Although rural hospitals are increasingly tasked with reinventing themselves, the pathways to such reincarnation are not always well-lit. Participants at this year’s Rural Health Care Leadership Conference — more than 600 strong — sought to change that by coming together to share best practices for addressing the challenge of adapting to new models of care.

As health care futurist Ian Morrison described, rural hospitals must contend with the same, ever-changing struggles that the rest of the health world does: the transition from fee-for-service to a value-based pay model; the need to partner with other organizations to build economies of scale; and Medicaid expansion, to name just a few. These issues, though, are only magnified for rural hospitals.

Morrison likened a rural hospital’s market share to an ice cream cone shared by two dogs — the rural hospital being the smaller animal, which ultimately loses the cone to its more dominant counterpart. “[Rural hospitals] have all the autonomy of an ACO, but none of the physiology,” he explained.

The threats to independence were certainly top of mind for attendees. Keith Mueller, professor of health management and policy at the University of Iowa, echoed sentiments of many speakers, suggesting that there’s a need at both local and national levels to create strategies specifically aimed at helping rural hospitals to make the leap to new payment models.

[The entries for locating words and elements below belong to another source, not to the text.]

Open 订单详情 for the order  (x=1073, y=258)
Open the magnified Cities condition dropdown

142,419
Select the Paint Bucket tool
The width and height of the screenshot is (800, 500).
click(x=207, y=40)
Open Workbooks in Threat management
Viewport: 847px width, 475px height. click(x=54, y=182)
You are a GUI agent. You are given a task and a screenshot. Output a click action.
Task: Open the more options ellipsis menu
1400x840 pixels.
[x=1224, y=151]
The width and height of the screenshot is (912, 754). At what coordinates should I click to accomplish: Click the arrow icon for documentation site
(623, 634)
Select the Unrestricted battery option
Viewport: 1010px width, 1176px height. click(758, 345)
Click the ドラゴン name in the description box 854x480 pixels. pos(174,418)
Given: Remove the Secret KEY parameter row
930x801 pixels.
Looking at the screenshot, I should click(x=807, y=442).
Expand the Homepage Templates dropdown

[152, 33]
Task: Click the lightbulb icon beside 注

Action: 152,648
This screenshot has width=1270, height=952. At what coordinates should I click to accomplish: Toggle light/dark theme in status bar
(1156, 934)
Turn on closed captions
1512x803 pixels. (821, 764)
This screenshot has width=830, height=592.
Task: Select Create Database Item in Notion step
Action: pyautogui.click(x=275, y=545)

“One of our biggest problems is deciding about partnership,” said Linnette Davidson, a nurse and trustee at the 20-bed critical access Bigfork Valley Hospital in Minnesota. “The problem is, when big systems partner with small rural hospitals, the rural hospitals can lose their influence and their power to make their own decisions and take care of people in the way that we know is best.”

To preserve their independence, Mueller said, rural hospitals must first focus on health to ready themselves for payments inevitably becoming tied to value. This should be done through an interconnected approach, Mueller said — one that includes merging governance practices, bundling payments and collaborating on programs that address a culture of health.

“The interconnectedness of programs ought to be easier when the scale is smaller,” Mueller advised.

Morrison urged rural health care stakeholders to explore all the resources at their disposal, including those in the government, private sector and community.

“Those of you who have the burden or opportunity of leadership really can make a difference in these communities,” he said.

Robert Schmitt, CEO, Gibson (Ill.) Area Hospital, said that rural hospitals often aren’t given enough credit for the advances they have already made.

“Rural hospitals are a lot further down the population health and ACO spectrum than I think a lot of people give us credit for,” he said. “We’re already doing a lot of those same things, just on a smaller scale.”